# START OF Text passage
# How am I going to Upholster this cushion?



## teemyob (Nov 22, 2005)

La Strada Nova M 3 Berth, now a 3 ½ Berth.

I have made a removable modification to the "L" Shaped rear seating.

In view of the fact our two Grandchildren 6 and 3 may not always wish to top and tail in the back berth. And the fact we wanted more lounging leg & foot space.

A little removable modification was called for.

I have made this extending seat base and cut the foam. I wanted to be able to have the table up when lounging. Hence the hole in the cushion.

But how can I upholster it?.

I wanted to get some screw-together plastic flanges of around 65mm ID. But cannot find anything.

Any suggestions please?

TM


----------



## vicdicdoc (May 14, 2005)

Two oblong halves & Velcro to keep them together ?


----------



## teemyob (Nov 22, 2005)

vicdicdoc said:


> Two oblong halves & Velcro to keep them together ?


Good Thinking!


----------



## vicdicdoc (May 14, 2005)

teemyob said:


> vicdicdoc said:
> 
> 
> > Two oblong halves & Velcro to keep them together ?
> ...


Dah . . Really ? It used up my daily allowance of brain cell function but it is the KISS solution. :silly:


----------



## HermanHymer (Dec 5, 2008)

More to the point how are you going to sit on it? :wink: :roll:  

NEed to charge up will post tips later.


----------



## Zebedee (Oct 3, 2007)

Too late now TM, but might it have been an easier and better solution to get a swan neck leg for the table?

I don't know your van at all so that might be rubbish, but it seems even more of a KISS solution than Vic's - to me anyway.

Dave


----------



## Grizzly (May 9, 2005)

Make the cushion cover as if the post was not there. Make a paper template about 1 inch smaller in diameter than the post. Take careful measurements and centre your template on the centre of the post. Cut round the template: you will now have a hole in the cushion cover slightly smaller than the post.
# END OF Text passage
# START OF Data lines
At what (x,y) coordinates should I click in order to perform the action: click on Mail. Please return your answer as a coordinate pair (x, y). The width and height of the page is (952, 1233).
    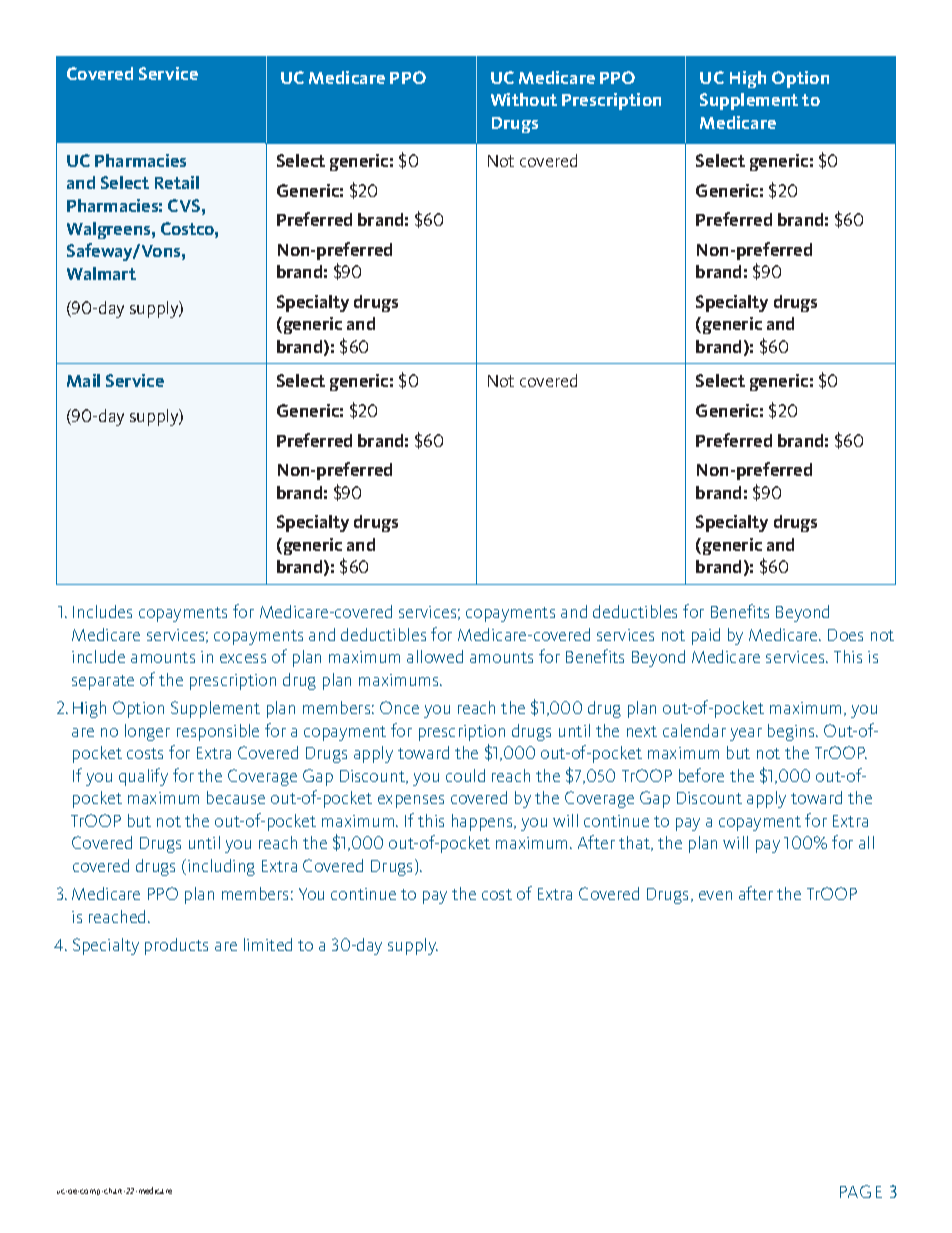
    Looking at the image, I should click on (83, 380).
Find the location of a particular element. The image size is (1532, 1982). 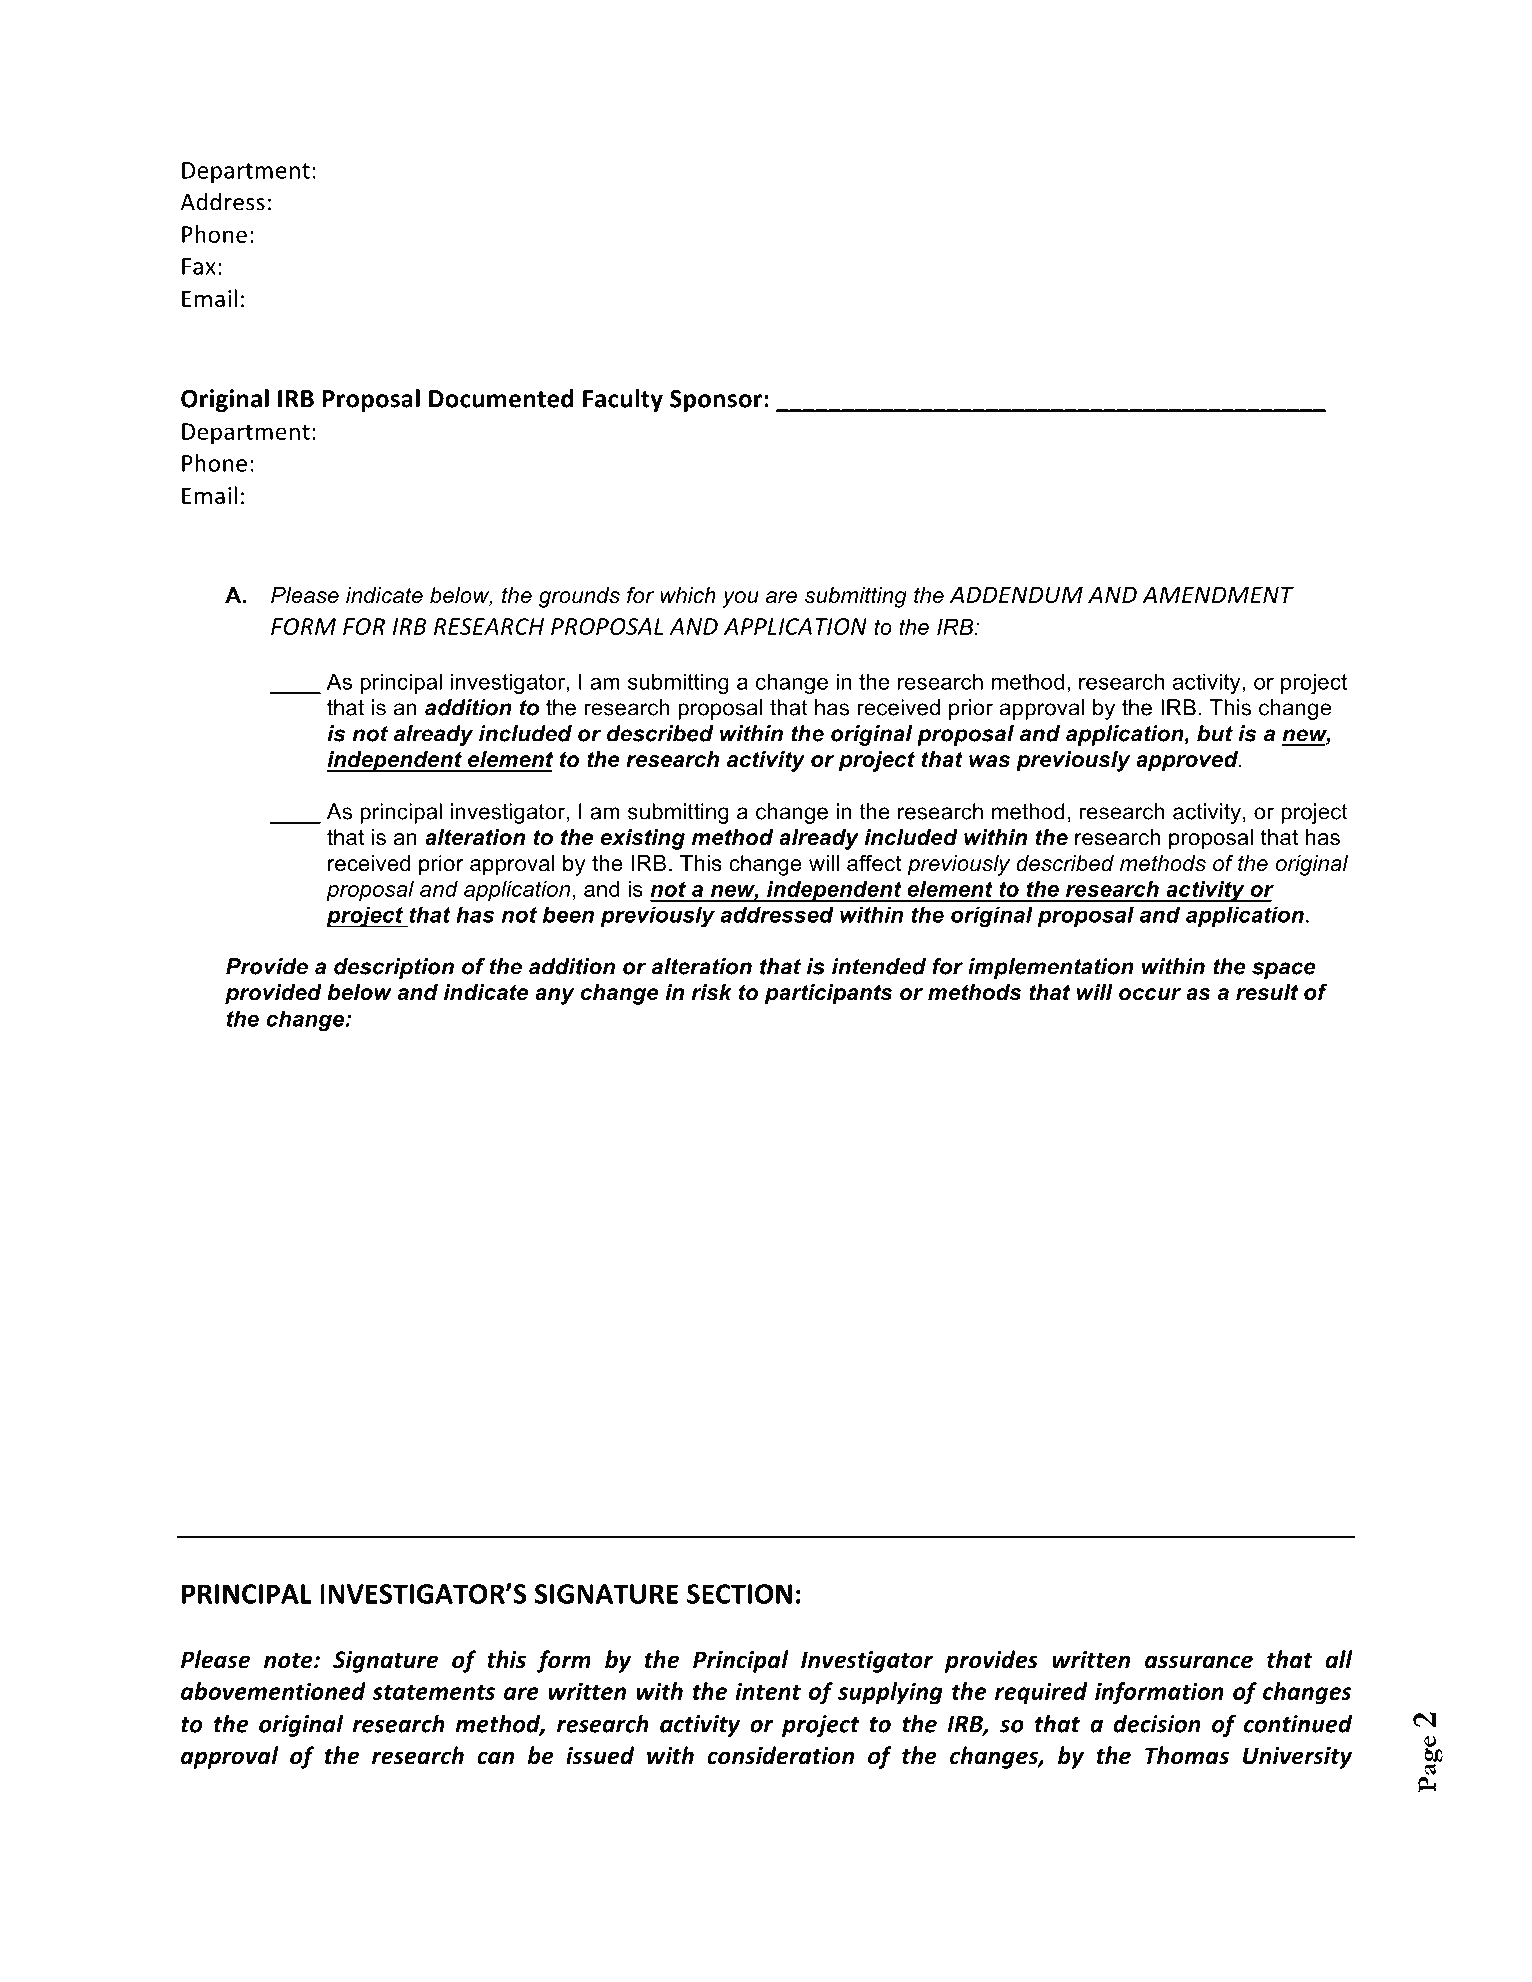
# END OF Data lines
• **Instructions to follow**:
In the forum thread about upholstering the cushion, what inside diameter did the original poster want for the screw-together plastic flanges?

• **Result below**:
Around 65mm ID.